» Selected passage
Hereford Cathedral houses 10 bells 140 ft (43 m) high in the tower. The tenor bell weighs 34 cwt (1.7 tonnes). The oldest bell in the Cathedral is the sixth which dates back to the 13th century. The bells are sometimes known as the "Grand Old Lady" as they are a unique ring of bells. The Cathedral is the main tower of the Hereford Diocesan Guild.[6]

General description of interior

The nave, with Norman columns, viewed towards the choir
The nave looking west

There is decorative work on the Norman architecture columns and arches of the nave built by Bishop Reynelm's stonemasons. Until 1847 the pavement which had been laid down in the nave completely hid the square bases on which the piers rest. Double semi-cylindrical shafts run up their north and south faces, ending in small double capitals at the height of the capitals of the piers themselves. In the south aisle of the nave are two 14th century church monument tombs, with effigies of unknown ecclesiastics. The tomb of Sir Richard Pembridge, Knight of the Garter in the reign of Edward III, is a fine example of the armour of that period, and it is one of the earliest instances of an effigy wearing the garter. A square-headed doorway gives access from this aisle to the Bishop's Cloister.

At the northern entrance is a porch and Decorated doorway, a good general view is at once obtained. There is a modern rood screen, a spacious and lofty central lantern, and a reredos with a carved spandrel. The Lady Chapel has lancet windows, foliated ornaments and a groined roof. The tomb of Bishop Booth, the builder of the porch, is in the sixth bay of the nave on the north side, guarded by the only ancient ironwork left in the cathedral. On the south side of the nave is the Norman font, a circular bowl large enough to allow of the immersion of children.

Great transept and choir

The choir

The north transept, rebuilt by Bishop Aquablanca in the Decorated period, and restored by Scott, is remarkable for the diapering of the triforium arcade, and for the form of the pointed arches and windows, which have so slight a curvature as to resemble two straight lines meeting at an angle. The north window is filled with stained glass by Hardman as a memorial of Archdeacon Lane-Freer, who died in 1863. In this transept is the tomb or substructure of the shrine of Bishop Cantilupe, early Decorated work which has been restored. Of Purbeck marble, it is built in two stages, of which the lower contains 14 figures of Knights Templars in chainmail armour, occupying cinquefoiled niches; the Bishop was Provincial Grand Master of that Order in England. Between the north choir aisle and the eastern aisle of the transept is the tomb of Bishop Aquablanca, the most ancient of the episcopal monuments in the church. The effigy is an example of a bishop in full vestments; the canopy is supported by slender shafts; the carving throughout is delicate. The south transept is thought by some authorities to be the oldest part of the cathedral, and it exhibits some Norman work, notably the eastern wall with its arcades.

Until its removal in the 1960s there was a wrought iron choir-screen, painted and gilt. Designed by Scott, it was executed by Messrs. Skidmore, of Coventry, from whose works also came the earlier metal screen at Lichfield. After being kept in storage for many years, the screen was completely restored in the late 1990s and re-erected at the Victoria and Albert Museum in London.

» Task 1
Shorten the paragraph of the Hereford Cathedral text that begins "Until its removal in the 1960s," keeping its main facts.
» Task 2
Reproduce the Hereford Cathedral text word for word from "General description of" to "the Bishop's Cloister.".

» Data extract
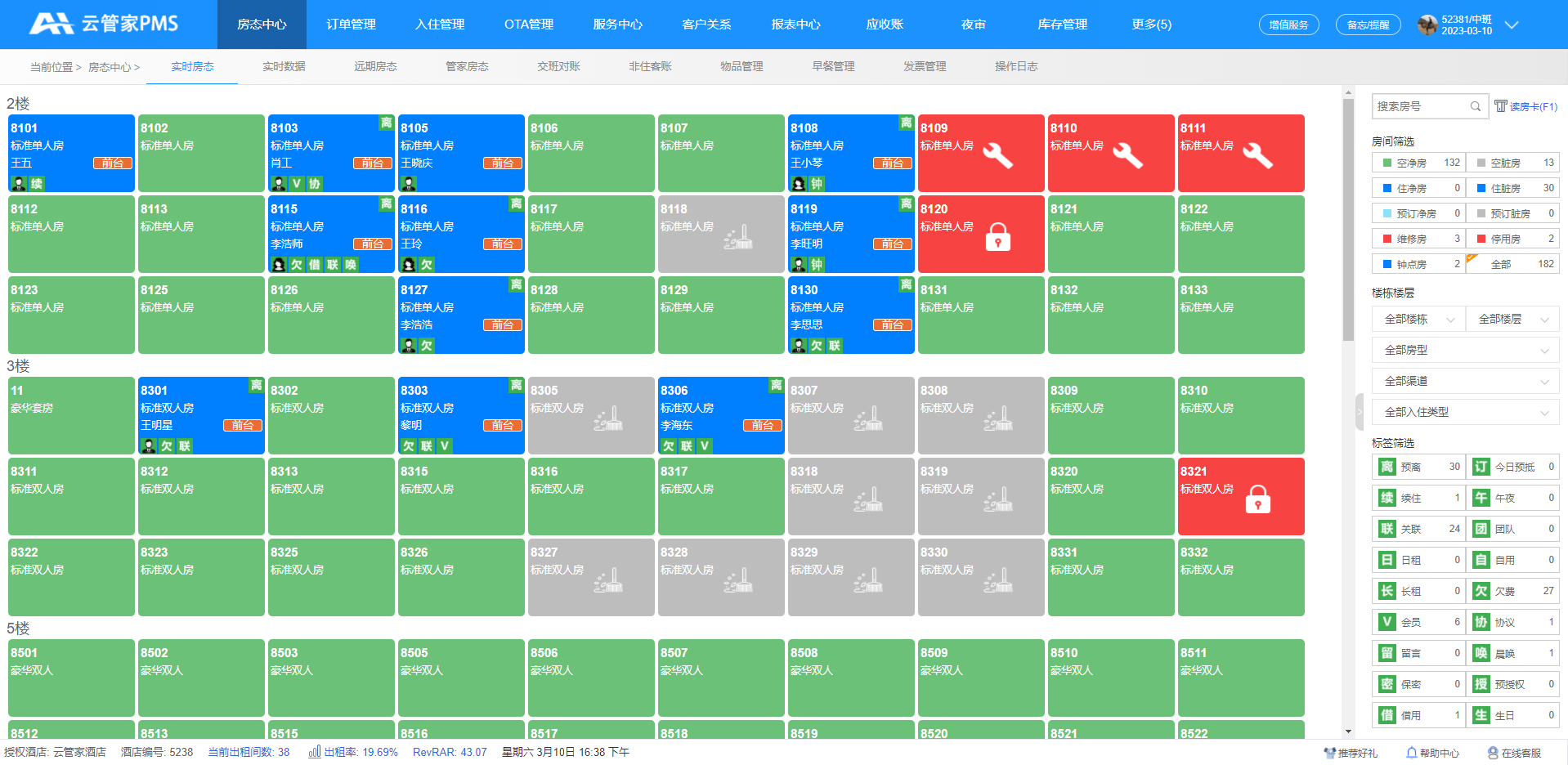Toggle the 欠费 tag filter
Image resolution: width=1568 pixels, height=765 pixels.
pos(1512,591)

» Complete answer 1
A painted and gilt wrought iron choir-screen, designed by Scott and made by Messrs. Skidmore of Coventry (who also made the earlier metal screen at Lichfield), stood in the cathedral until its removal in the 1960s. After years in storage, it was fully restored in the late 1990s and re-erected at the Victoria and Albert Museum in London.

» Complete answer 2
General description of interior

The nave, with Norman columns, viewed towards the choir
The nave looking west

There is decorative work on the Norman architecture columns and arches of the nave built by Bishop Reynelm's stonemasons. Until 1847 the pavement which had been laid down in the nave completely hid the square bases on which the piers rest. Double semi-cylindrical shafts run up their north and south faces, ending in small double capitals at the height of the capitals of the piers themselves. In the south aisle of the nave are two 14th century church monument tombs, with effigies of unknown ecclesiastics. The tomb of Sir Richard Pembridge, Knight of the Garter in the reign of Edward III, is a fine example of the armour of that period, and it is one of the earliest instances of an effigy wearing the garter. A square-headed doorway gives access from this aisle to the Bishop's Cloister.